Unalloyed Evil, the Murderous Heart, the Blackest Darkness
The evil that lurks in the dark shadows in every human heart.
Beyond Religion: The Reality of Hell
Hell exists.
Scholars, philosophers, and theologians argue endlessly about it. Religious leaders often promote the idea, framing it as a way to control bad behavior. It assumes people harm others for selfish reasons because they believe they can escape punishment.
Cultures and religions invented Hell—a final reckoning for those who seemed to get away with their sins in life. The hope was that fear of eternal suffering might compel goodness.
Over time, though, the idea of Hell lost its weight. Legalistic debates, dogmatic tangents, and empty philosophical posturing drained it of emotional power. If it ever worked, it doesn’t frighten enough to change behavior anymore.
But Hell doesn’t need religion to exist. Hell exists here, now, today.
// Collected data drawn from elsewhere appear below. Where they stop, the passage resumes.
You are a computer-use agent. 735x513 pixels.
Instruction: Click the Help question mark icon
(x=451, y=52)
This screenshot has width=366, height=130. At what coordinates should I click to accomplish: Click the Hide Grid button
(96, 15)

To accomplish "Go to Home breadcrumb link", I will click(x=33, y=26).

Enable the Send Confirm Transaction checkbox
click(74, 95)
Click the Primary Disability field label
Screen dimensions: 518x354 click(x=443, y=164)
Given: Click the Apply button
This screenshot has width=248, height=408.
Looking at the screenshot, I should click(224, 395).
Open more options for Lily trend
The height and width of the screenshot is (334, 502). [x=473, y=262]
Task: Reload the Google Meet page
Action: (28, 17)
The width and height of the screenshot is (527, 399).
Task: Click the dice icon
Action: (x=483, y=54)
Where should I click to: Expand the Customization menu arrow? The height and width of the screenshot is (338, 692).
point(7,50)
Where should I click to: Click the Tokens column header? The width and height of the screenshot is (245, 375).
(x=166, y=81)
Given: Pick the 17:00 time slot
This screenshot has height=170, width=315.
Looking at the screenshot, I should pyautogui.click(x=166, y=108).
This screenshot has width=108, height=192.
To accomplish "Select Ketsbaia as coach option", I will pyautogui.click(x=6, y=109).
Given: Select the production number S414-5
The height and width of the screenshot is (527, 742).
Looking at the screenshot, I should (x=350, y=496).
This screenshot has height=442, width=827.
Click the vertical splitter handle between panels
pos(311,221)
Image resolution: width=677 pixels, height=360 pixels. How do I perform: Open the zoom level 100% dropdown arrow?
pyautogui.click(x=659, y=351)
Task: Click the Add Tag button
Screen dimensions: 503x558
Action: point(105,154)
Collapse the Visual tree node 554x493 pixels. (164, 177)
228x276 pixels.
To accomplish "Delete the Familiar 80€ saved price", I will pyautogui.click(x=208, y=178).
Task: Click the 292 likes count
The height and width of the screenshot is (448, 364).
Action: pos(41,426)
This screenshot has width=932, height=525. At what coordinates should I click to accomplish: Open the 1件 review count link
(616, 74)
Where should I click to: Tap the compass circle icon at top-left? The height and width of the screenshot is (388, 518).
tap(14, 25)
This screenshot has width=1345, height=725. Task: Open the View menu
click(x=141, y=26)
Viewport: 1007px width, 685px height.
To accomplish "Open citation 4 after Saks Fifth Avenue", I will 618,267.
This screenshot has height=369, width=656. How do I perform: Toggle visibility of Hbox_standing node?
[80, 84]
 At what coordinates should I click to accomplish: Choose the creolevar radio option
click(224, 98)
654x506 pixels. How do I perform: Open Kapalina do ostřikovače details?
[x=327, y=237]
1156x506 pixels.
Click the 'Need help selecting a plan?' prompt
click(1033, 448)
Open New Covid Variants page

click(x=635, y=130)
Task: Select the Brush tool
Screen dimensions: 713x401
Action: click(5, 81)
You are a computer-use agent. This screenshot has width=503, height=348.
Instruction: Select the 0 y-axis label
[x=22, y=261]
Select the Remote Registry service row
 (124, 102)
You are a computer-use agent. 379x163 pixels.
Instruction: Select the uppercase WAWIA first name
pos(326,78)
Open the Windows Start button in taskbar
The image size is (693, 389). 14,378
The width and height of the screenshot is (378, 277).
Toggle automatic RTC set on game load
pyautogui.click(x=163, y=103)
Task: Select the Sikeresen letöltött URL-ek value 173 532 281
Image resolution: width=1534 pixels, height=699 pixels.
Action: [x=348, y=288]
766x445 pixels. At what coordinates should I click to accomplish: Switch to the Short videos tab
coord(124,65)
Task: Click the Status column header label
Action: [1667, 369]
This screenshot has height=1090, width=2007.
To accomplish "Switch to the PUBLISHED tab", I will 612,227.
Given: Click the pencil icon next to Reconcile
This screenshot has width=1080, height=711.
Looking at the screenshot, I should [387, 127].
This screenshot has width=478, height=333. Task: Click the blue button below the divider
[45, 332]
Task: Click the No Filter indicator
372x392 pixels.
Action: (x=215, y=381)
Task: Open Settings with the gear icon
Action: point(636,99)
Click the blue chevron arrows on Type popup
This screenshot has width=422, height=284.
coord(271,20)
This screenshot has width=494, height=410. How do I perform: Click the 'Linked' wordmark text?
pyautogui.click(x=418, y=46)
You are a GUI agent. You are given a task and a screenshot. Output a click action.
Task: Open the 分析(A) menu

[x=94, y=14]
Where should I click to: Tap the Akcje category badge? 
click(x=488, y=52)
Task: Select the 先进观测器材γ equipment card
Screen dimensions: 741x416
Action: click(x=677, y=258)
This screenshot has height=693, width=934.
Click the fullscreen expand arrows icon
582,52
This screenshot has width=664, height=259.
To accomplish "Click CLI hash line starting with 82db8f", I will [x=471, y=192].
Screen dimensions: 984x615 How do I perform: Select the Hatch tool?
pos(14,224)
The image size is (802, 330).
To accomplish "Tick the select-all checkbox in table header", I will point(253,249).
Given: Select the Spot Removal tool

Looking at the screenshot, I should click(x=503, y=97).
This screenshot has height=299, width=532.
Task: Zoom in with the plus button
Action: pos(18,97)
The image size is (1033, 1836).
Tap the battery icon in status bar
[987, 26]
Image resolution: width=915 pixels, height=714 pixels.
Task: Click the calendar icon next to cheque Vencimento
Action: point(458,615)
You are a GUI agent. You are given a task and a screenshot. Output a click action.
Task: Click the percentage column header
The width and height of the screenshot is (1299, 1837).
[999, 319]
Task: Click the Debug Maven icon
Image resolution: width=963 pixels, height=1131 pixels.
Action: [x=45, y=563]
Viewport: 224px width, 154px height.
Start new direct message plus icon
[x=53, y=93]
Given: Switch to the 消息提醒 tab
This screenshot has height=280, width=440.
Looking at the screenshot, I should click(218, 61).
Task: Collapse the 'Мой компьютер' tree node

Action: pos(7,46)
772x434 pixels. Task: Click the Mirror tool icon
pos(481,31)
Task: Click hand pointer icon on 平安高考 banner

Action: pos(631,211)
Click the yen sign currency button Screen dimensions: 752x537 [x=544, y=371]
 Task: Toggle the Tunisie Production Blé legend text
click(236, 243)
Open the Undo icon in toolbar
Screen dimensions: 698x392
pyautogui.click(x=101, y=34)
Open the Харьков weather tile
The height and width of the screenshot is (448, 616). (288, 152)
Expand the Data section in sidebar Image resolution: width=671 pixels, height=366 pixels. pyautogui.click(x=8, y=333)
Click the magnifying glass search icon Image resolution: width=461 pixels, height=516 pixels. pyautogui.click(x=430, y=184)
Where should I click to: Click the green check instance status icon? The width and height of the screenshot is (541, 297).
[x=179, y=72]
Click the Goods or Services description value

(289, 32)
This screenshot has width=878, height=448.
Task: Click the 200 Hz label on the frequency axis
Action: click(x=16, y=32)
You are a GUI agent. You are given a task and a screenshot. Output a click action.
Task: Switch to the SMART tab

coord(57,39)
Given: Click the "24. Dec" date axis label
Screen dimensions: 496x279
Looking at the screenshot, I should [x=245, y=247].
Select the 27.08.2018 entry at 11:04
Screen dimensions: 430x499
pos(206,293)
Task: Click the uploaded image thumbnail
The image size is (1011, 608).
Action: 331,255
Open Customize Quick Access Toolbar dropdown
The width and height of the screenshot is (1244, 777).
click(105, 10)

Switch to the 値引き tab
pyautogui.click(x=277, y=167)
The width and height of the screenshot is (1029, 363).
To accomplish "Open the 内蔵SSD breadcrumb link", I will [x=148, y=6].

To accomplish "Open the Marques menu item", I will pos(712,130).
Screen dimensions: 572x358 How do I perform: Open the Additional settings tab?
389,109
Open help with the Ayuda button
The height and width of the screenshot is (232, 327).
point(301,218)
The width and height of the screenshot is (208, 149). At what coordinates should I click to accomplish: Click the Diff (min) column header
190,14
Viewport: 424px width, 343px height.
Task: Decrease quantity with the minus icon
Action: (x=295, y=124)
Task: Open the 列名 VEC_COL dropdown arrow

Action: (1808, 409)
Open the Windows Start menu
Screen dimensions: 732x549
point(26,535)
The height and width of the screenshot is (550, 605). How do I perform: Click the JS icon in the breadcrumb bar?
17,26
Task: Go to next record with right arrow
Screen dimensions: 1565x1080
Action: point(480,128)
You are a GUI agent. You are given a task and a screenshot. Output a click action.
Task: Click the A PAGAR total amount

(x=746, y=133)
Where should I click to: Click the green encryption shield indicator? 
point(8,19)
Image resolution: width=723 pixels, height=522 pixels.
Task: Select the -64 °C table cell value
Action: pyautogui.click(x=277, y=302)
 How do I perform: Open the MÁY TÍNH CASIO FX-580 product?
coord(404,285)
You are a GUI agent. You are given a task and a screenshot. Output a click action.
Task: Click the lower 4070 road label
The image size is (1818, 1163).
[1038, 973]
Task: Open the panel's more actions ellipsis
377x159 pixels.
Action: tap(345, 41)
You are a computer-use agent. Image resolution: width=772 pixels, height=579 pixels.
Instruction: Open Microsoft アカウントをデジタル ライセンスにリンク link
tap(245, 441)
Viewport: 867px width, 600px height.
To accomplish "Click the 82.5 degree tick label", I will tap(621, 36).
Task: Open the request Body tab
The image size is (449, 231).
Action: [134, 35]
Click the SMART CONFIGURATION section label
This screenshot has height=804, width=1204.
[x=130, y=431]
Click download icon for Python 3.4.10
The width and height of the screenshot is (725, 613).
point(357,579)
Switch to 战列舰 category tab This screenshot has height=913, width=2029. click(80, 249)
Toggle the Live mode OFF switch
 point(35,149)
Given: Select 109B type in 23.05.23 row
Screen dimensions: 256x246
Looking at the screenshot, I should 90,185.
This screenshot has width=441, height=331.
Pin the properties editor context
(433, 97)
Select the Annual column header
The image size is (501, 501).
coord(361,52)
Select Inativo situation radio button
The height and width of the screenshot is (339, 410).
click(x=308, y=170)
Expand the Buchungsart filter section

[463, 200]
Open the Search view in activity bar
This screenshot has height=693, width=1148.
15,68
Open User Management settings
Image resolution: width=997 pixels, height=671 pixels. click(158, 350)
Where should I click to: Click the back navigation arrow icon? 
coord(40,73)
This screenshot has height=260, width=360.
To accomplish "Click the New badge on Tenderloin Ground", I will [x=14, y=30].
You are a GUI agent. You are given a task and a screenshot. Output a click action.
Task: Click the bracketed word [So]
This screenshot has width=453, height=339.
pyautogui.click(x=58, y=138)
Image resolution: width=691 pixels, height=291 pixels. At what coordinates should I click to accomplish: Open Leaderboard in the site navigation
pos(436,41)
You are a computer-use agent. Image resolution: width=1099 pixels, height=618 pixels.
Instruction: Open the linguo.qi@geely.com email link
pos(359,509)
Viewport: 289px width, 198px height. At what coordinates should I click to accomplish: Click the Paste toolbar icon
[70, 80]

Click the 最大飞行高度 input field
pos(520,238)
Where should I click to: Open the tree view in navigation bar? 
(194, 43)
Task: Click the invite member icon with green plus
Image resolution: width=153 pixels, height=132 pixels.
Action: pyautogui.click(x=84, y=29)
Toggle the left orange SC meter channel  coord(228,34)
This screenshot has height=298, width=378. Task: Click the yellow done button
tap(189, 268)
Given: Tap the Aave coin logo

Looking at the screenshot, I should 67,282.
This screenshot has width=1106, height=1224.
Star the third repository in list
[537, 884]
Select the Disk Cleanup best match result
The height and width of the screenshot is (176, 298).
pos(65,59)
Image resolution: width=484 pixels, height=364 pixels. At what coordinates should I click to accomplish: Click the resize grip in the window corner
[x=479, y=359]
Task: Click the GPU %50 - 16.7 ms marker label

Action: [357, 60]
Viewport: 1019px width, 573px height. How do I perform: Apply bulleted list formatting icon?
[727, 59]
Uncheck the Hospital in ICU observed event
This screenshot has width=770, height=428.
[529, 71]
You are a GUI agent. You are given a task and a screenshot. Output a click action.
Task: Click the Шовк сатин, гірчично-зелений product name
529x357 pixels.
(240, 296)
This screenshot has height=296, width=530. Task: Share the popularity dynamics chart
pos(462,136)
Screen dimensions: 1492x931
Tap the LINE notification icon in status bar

I see it when I look at the world.
I’ve watched true crime dramas. They show the Hell we create for ourselves.
Perhaps you’ve read about the Manson murders in Helter Skelter?
Manifestations of Hell surround us. They appear daily, unavoidable, stark in their brutality. The nightly news bears witness to them, a relentless stream of suffering and conflict.
Consider the Palestinians in the Gaza Strip. No one could mistake their existence for Paradise.
Perhaps some astute commenter can share their victim narrative that justifies atrocities like that. It would reveal exactly how and why evil manifests. How did the Nazi’s justify the halocaust? How does the US justify it’s many wars and “peacekeeping” missions?
Wherever evil arises, Hell reveals itself for its victims.
It rarely fits the tidy images of Hell we imagine from religious teachings. Instead, it manifests in the crushing of hapless lives under the boots of greed, veiled by apathy and frozen in cold indifference.
In many ways, that makes it worse. The evil men do rarely targets the deserving—it consumes the innocent.
Evil doesn’t dwell only in the actions of others. It lurks inside each of us.
It’s primal.
Evil Lurks Inside Each of Us
When we witness evil in the world, it’s easy to take refuge in the comforting lie:
I would never do that.
That delusion props up our self-image, letting us cling to the illusion of goodness or, for some, even saintliness.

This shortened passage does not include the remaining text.